Johnson County

Shawnee considers first property tax increase in 10 years

It’s been 10 years since Shawnee increased property taxes , but it must be done now to fund needs like a new fire station, more police, street repairs and storm sewers, some city officials said at Monday night’s Council meeting.

“We’ve been doing more with less for a long time,” Council member Jim Neighbor said. “Now we need to do more with more, to provide the services that the citizens of Shawnee need and deserve.”

Neighbor proposed setting the city’s mill levy at a maximum of 26.976 for next year, an increase of 2.44 mills.

That amounts to an average increase in city taxes of about $8.60 per month per home.

The tax increase and the budget it will fund are to be discussed during a public hearing set for the next council meeting on July 25. It’s likely that a vote will be taken at the meeting, City Manager Carol Gonzales said, because the budget must pass by Aug. 25.
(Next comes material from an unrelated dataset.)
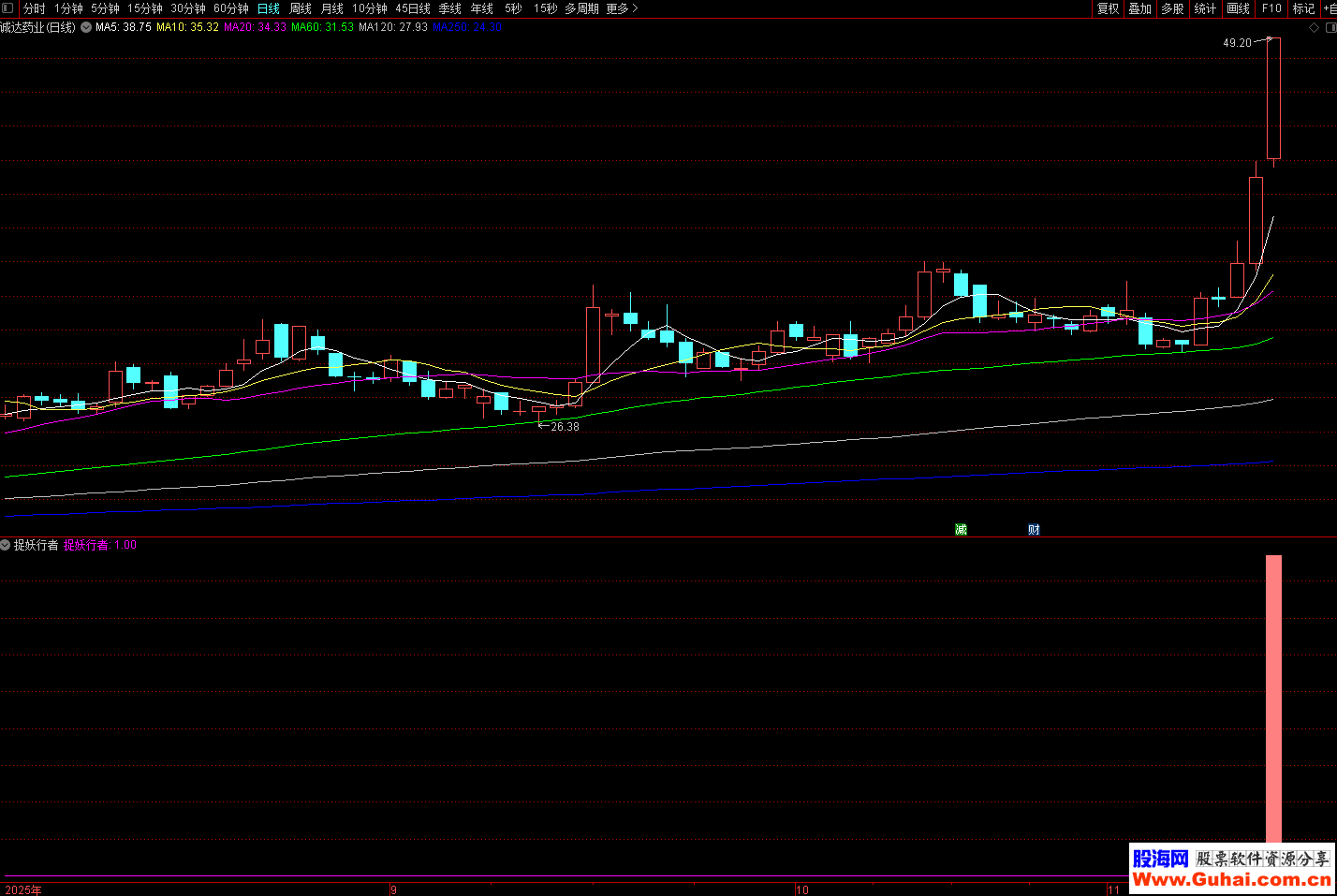The height and width of the screenshot is (896, 1337).
Task: Click the blue 财 event marker
Action: coord(1034,530)
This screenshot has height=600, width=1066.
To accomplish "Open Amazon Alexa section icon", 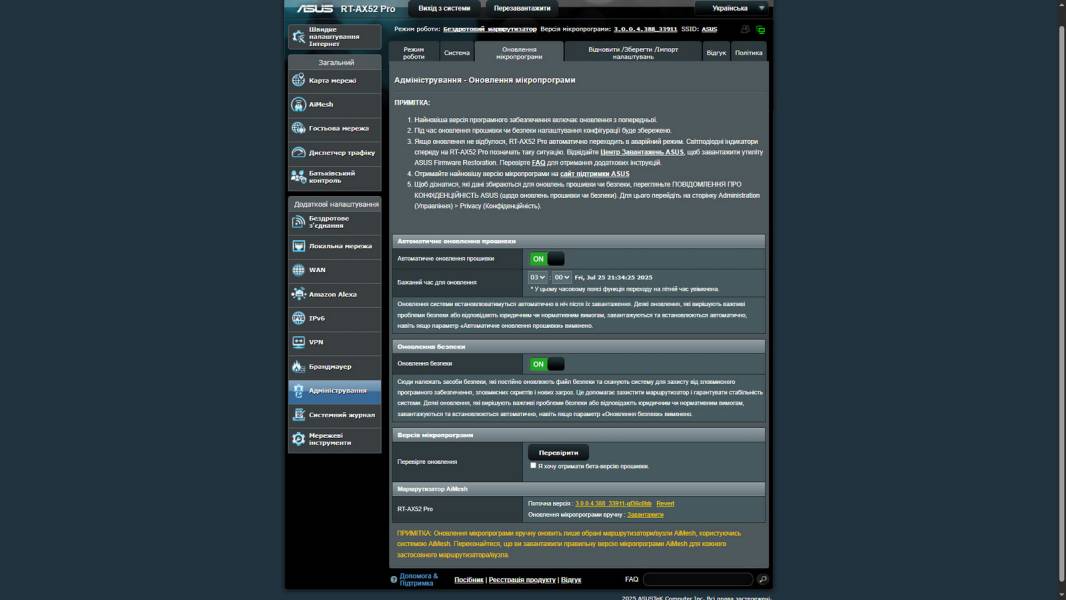I will (298, 294).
Any tax increase would take effect Jan. 1

Neighbor cited several factors in moving for discussion of the mill-levy increase —from the annual rate of inflation over the past decade to spending per capita, which is significantly less in Shawnee than in other similar cities in Johnson County. Spending is also less than similar-sized cities in the Midwest, he said.

Neighbor said Shawnee citizens are prepared to pay more for services, citing the overwhelming passage last year of sales tax increases or extensions to pay for “parks and pipes” and pavement improvements .

“It’s our job to explain why these are needs,” Neighbor said.

Not everyone on the Council, though, agreed with the budget proposed by city staff. Council Member Eric Jenkins said he had “a problem with the whole paradigm.”

“The fire station and police need to be in the basic budget, and not in the unmet needs” category, Jenkins said. “This budget has it backwards.” He referred to the proposed budget as “a bait and switch operation” and “a bill of goods.”

Mayor Michelle Distler spoke in favor of the mill-levy increase.

“I have not been supportive of tax increases in my 10 years on the Council,” she said. But she said she had “looked at every single item” in the proposed budget and agreed that they were needed. She cited the city’s backlog of stormwater improvement requests, some of which have been on the books for nearly five years.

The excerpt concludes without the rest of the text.